Exercise prompt: Rewrite the data from the line with "You are a computer-use" to the line with "[x=553, y=51]", swapping "dropdown arrow" for "drop-down arrow" and keeping everything else the same. Omit the pictures.

Dataset rows:
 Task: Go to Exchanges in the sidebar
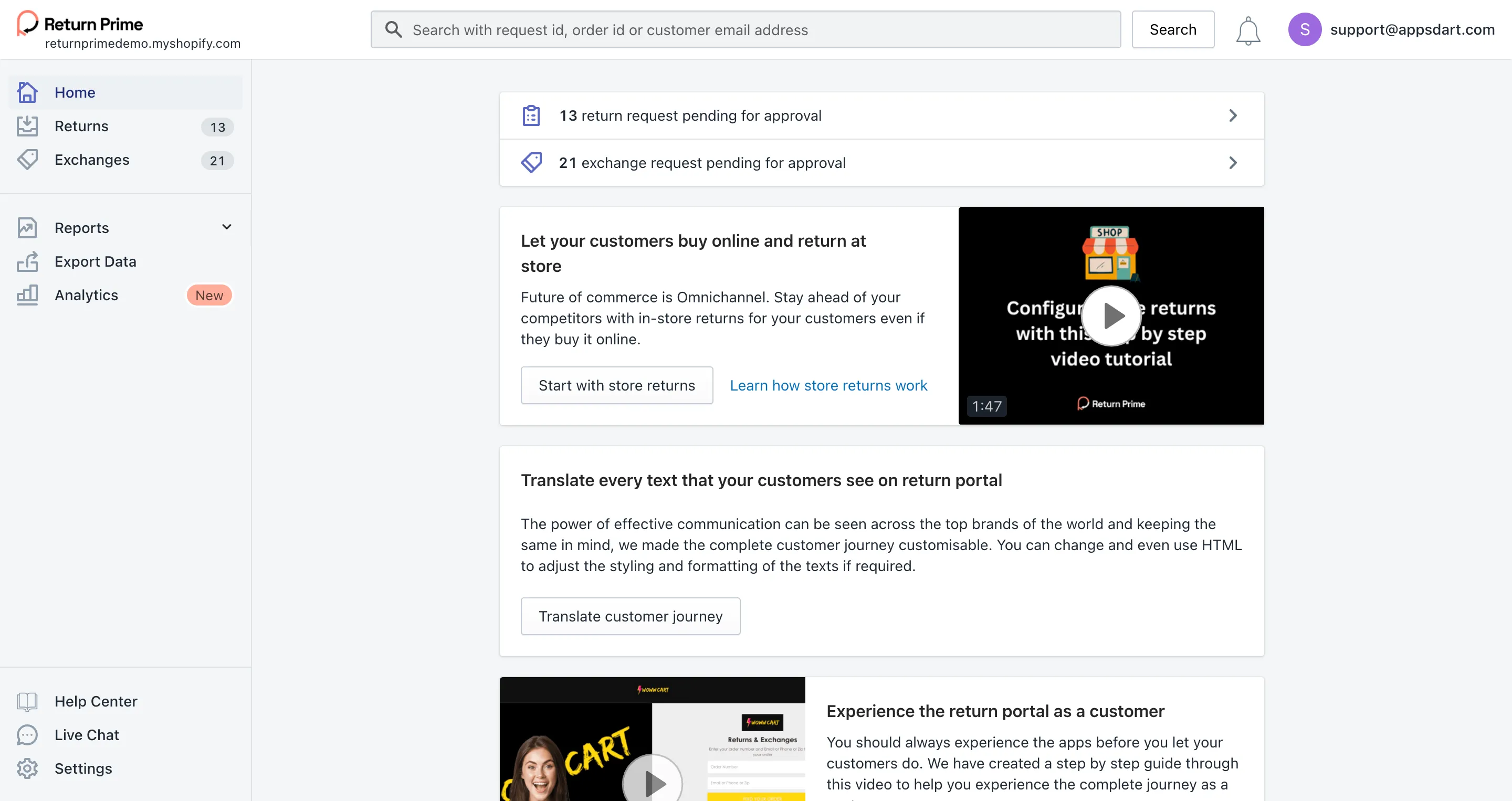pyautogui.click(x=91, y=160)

* * *

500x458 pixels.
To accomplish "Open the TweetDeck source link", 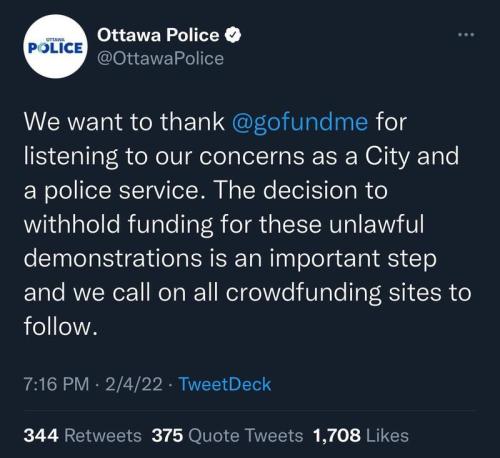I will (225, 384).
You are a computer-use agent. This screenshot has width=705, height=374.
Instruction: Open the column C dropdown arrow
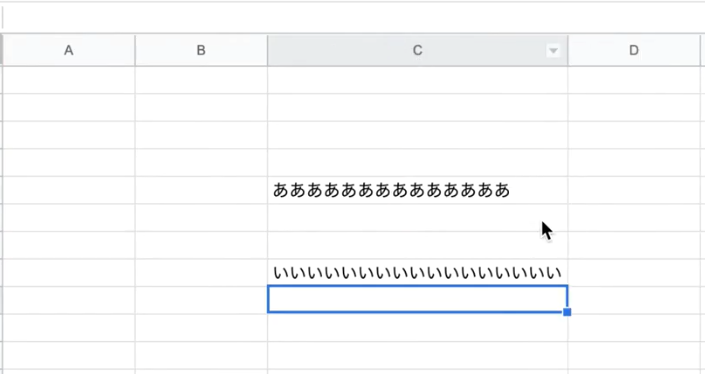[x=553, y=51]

Final result:
You are a computer-use agent. This screenshot has width=705, height=374.
Instruction: Open the column C drop-down arrow
[x=553, y=51]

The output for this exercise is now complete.